Task description – Copy out the entries below exactly as they stand, but only from the line containing "Torchwood (1462, 342)" through the line containing "Profile (1099, 169)".

[Records excerpted from a collection]
_ _ _ _ _ _ _

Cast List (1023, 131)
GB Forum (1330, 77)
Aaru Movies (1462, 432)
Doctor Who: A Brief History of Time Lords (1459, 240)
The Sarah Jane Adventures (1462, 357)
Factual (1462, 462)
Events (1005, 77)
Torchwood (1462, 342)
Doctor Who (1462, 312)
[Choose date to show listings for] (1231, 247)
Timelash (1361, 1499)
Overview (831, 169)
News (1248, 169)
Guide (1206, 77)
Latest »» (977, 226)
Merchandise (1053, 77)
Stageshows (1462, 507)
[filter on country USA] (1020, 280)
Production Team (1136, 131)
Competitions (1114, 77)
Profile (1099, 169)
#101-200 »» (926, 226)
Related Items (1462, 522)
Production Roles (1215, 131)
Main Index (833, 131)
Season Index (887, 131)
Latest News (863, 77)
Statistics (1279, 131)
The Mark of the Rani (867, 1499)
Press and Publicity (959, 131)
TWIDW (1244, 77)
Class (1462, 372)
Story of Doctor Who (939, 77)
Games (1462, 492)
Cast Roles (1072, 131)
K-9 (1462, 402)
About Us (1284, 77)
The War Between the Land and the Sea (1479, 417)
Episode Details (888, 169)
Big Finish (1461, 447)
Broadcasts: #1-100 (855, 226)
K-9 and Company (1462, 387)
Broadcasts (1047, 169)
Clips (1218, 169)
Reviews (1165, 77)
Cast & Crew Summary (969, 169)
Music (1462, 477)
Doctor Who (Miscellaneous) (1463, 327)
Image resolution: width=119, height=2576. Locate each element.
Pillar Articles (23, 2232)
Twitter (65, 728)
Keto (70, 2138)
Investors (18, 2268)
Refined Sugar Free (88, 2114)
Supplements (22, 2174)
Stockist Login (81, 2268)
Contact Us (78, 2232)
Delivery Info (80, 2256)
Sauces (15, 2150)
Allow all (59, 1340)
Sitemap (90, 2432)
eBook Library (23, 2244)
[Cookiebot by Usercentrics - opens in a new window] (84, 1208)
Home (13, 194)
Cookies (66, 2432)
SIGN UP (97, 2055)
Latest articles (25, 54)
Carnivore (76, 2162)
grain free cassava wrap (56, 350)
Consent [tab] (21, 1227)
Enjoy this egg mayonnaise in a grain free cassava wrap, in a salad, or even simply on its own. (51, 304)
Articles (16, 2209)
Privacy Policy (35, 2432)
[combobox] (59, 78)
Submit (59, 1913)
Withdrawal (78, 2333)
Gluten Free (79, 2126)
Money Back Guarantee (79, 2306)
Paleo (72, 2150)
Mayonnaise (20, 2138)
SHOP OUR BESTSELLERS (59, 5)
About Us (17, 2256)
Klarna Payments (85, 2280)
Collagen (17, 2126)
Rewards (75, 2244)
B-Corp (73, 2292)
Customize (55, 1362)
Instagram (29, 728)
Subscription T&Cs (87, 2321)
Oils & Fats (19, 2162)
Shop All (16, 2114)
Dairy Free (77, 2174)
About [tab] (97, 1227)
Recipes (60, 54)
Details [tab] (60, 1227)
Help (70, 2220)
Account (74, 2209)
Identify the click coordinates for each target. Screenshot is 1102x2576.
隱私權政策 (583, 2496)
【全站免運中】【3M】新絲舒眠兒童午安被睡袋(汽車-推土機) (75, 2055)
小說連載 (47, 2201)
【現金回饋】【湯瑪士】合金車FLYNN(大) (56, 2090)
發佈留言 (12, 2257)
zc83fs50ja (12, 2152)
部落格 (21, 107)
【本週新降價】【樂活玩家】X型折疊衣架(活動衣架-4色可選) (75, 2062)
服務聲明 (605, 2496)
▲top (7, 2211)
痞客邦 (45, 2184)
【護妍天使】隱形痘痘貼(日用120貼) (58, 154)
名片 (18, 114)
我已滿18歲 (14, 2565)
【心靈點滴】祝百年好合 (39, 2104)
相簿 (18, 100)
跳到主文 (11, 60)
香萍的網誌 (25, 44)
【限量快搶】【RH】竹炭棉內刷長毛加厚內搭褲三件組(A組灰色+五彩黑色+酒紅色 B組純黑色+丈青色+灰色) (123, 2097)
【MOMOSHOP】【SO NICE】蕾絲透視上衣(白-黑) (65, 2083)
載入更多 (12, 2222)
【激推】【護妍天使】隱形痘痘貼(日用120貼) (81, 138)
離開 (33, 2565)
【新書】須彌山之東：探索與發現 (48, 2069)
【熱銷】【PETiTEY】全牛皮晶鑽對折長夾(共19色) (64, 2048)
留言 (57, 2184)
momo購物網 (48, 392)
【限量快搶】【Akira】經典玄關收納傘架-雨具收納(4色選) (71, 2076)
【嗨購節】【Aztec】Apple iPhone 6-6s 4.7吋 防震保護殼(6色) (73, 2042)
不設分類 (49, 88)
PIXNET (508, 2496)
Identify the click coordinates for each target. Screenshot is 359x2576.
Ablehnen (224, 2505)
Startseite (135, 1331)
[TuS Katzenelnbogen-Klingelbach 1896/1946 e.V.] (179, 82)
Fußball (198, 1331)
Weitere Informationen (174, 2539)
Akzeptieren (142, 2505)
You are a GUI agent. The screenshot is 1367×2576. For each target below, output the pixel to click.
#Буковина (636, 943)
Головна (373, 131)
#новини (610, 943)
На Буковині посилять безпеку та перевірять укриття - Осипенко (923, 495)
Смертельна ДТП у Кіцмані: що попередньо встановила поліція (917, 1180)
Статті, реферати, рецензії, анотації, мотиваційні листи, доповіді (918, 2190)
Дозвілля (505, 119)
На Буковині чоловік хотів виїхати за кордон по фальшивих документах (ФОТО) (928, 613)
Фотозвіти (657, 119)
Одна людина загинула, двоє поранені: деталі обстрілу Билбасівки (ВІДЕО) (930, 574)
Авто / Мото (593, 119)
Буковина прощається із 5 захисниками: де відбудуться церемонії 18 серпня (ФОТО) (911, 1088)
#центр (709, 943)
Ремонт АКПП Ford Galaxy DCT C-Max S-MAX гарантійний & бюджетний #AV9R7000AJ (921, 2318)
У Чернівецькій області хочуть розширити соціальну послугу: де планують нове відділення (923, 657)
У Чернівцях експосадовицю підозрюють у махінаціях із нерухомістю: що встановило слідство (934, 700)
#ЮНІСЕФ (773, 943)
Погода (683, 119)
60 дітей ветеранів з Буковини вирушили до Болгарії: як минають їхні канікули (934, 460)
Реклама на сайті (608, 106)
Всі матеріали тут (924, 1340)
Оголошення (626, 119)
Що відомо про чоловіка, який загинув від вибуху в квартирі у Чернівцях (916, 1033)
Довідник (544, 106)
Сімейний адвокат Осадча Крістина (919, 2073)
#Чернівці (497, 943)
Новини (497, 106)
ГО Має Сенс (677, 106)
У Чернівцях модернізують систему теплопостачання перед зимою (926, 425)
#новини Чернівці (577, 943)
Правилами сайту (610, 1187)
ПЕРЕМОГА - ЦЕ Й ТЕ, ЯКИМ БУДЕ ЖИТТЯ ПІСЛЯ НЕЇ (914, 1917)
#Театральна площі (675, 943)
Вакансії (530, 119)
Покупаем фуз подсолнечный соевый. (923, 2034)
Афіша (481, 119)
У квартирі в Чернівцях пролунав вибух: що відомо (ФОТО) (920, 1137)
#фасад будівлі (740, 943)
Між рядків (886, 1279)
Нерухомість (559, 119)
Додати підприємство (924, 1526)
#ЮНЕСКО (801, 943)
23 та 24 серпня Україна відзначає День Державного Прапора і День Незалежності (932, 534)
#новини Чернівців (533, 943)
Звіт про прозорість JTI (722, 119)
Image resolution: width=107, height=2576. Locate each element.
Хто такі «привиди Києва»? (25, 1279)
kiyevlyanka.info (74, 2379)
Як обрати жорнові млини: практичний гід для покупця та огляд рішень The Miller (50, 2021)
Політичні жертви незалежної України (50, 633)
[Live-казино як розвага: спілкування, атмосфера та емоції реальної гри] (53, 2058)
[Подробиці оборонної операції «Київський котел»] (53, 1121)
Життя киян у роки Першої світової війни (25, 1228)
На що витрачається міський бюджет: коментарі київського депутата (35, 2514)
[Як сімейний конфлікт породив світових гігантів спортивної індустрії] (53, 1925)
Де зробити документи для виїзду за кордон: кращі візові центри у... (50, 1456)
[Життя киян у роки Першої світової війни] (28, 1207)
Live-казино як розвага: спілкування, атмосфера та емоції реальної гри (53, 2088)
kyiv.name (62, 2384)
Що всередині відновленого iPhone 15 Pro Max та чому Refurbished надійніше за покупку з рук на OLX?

_ _ _ _ _ _ _

Output below –
Torchwood (1462, 342)
Doctor Who (1462, 312)
[Choose date to show listings for] (1231, 247)
Timelash (1361, 1499)
Overview (831, 169)
News (1248, 169)
Guide (1206, 77)
Latest »» (977, 226)
Merchandise (1053, 77)
Stageshows (1462, 507)
[filter on country USA] (1020, 280)
Production Team (1136, 131)
Competitions (1114, 77)
Profile (1099, 169)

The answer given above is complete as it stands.